**Work task:** Leaving out the pictures, retype exactly the lines from the one holding "The height and width of the screenshot is (600, 1000)." through the end of the material.

**Provided entries:**
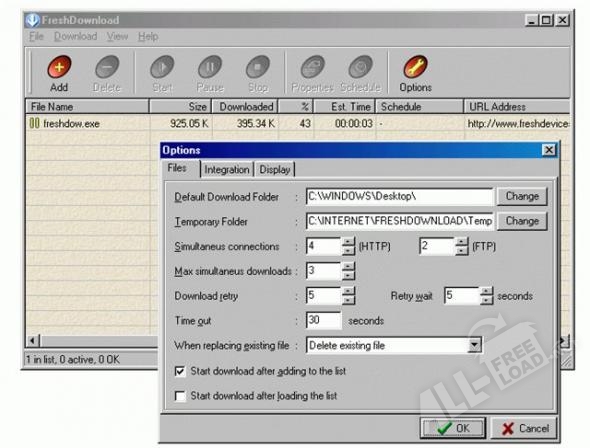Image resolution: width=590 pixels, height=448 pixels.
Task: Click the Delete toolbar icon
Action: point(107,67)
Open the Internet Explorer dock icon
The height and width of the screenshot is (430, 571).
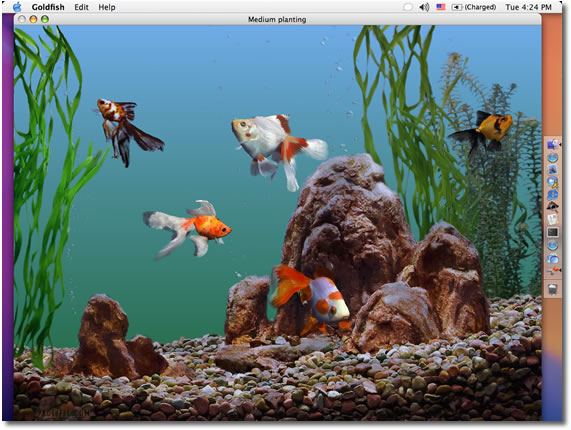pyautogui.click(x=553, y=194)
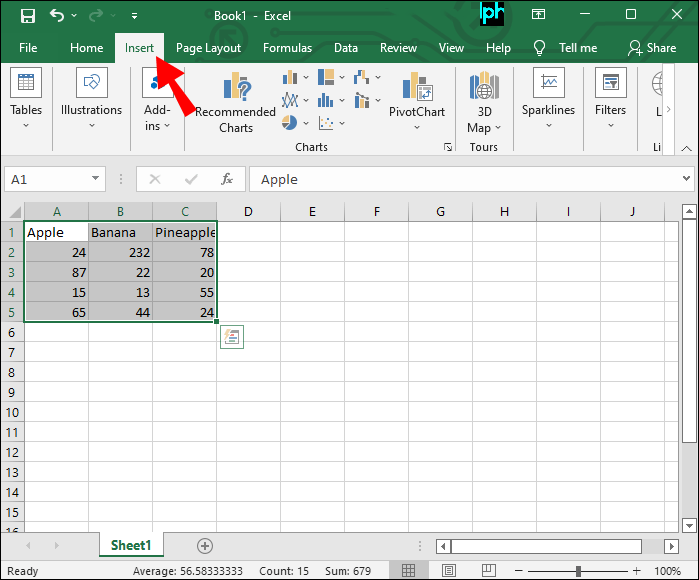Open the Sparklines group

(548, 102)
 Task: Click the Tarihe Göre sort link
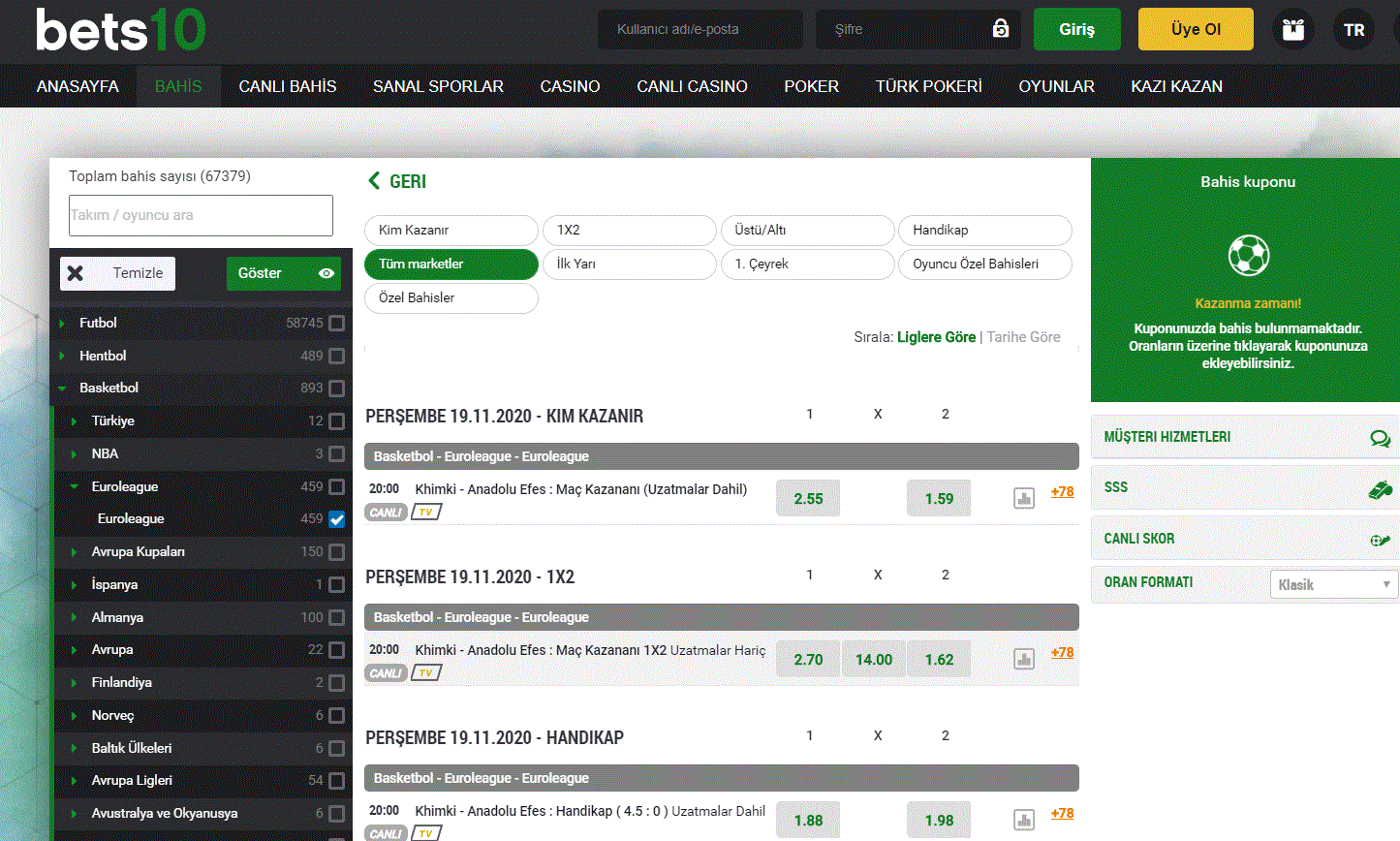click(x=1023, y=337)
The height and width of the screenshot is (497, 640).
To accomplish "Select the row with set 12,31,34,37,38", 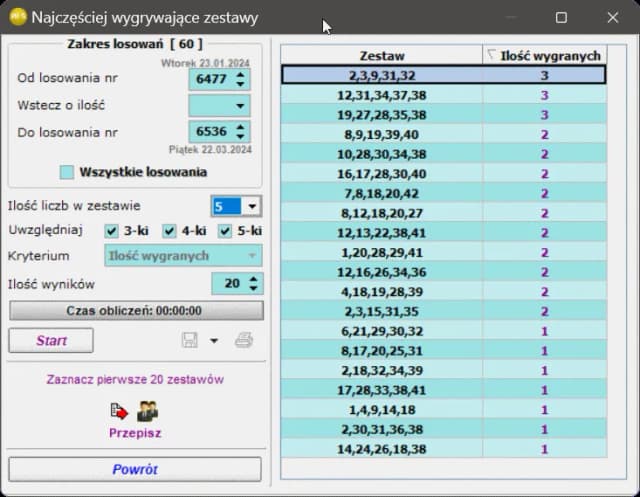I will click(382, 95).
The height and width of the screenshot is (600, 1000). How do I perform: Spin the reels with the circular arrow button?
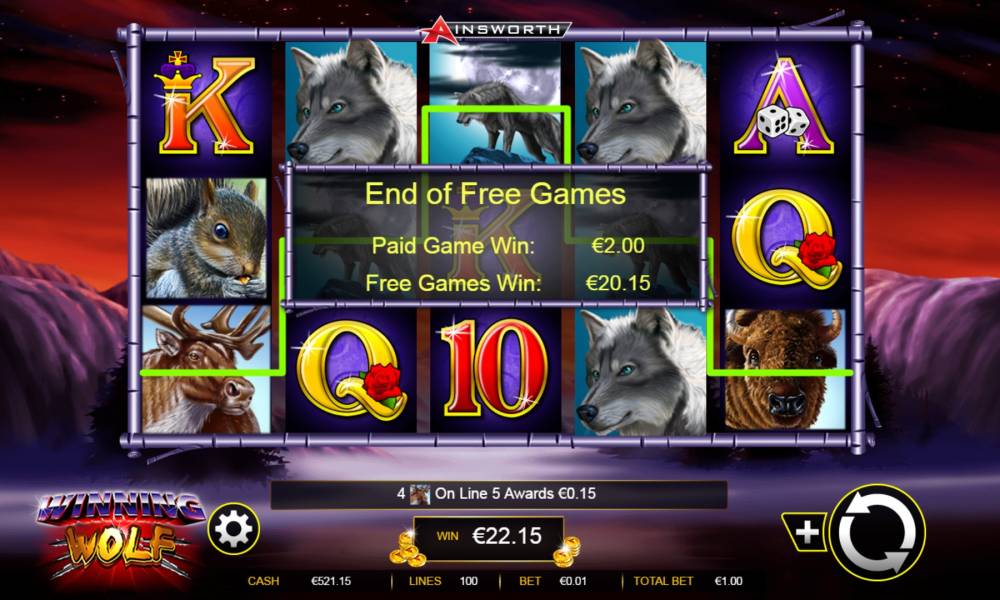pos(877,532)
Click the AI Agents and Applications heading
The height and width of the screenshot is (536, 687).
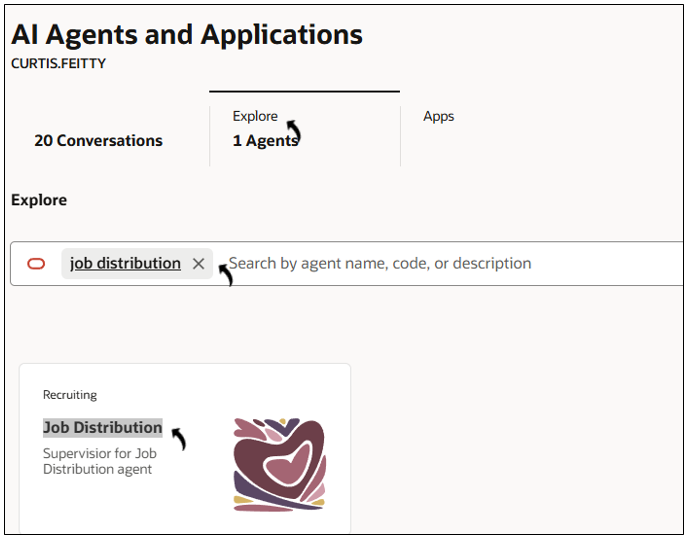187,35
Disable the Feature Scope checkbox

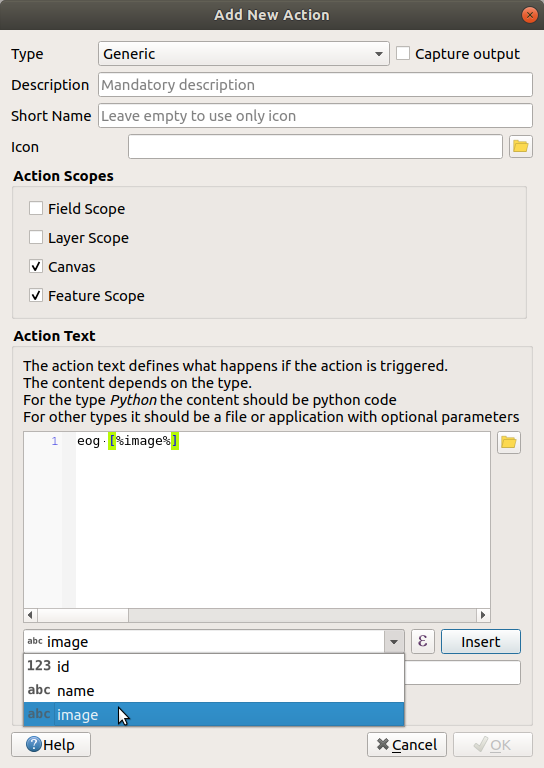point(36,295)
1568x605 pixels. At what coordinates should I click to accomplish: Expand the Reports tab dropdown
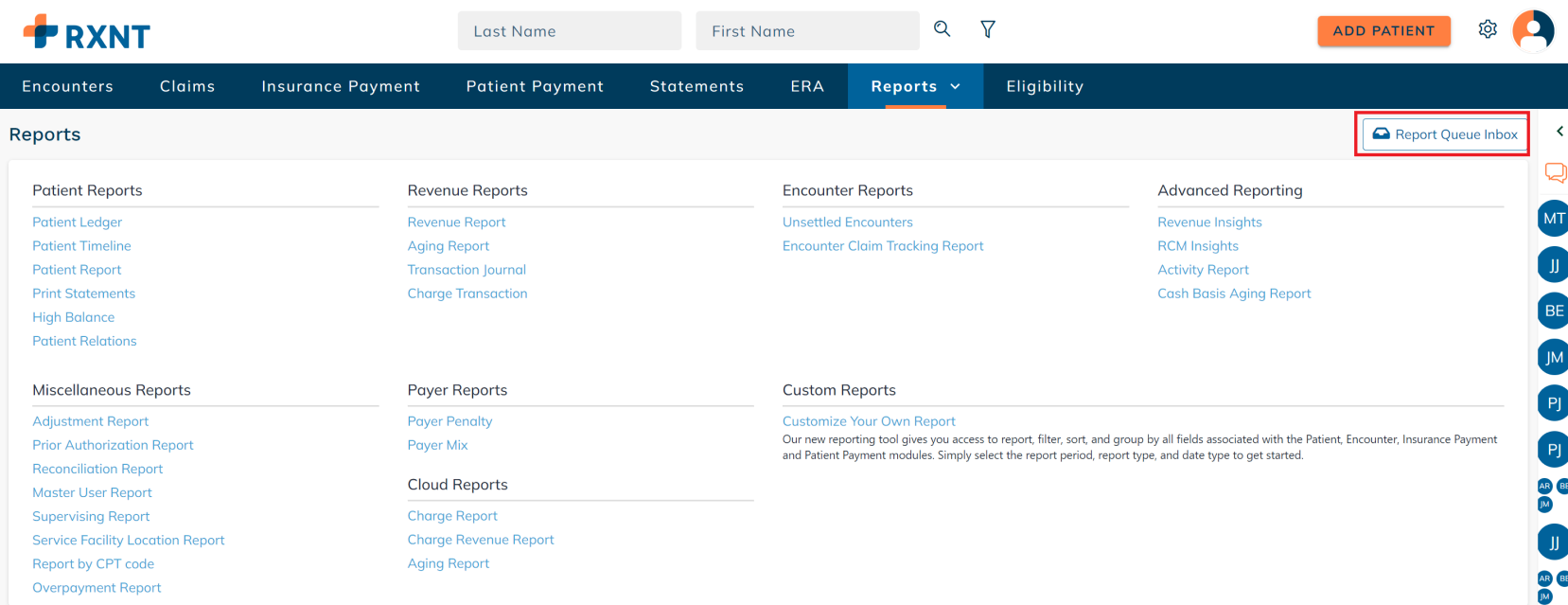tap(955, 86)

**Response below:**
The height and width of the screenshot is (600, 1000). How do I perform: Spin the reels with the circular arrow button?
pos(877,532)
Click the AI Agents and Applications heading
The height and width of the screenshot is (536, 687).
187,35
Disable the Feature Scope checkbox

point(36,295)
1568x605 pixels. At what coordinates should I click to accomplish: Expand the Reports tab dropdown
tap(955, 86)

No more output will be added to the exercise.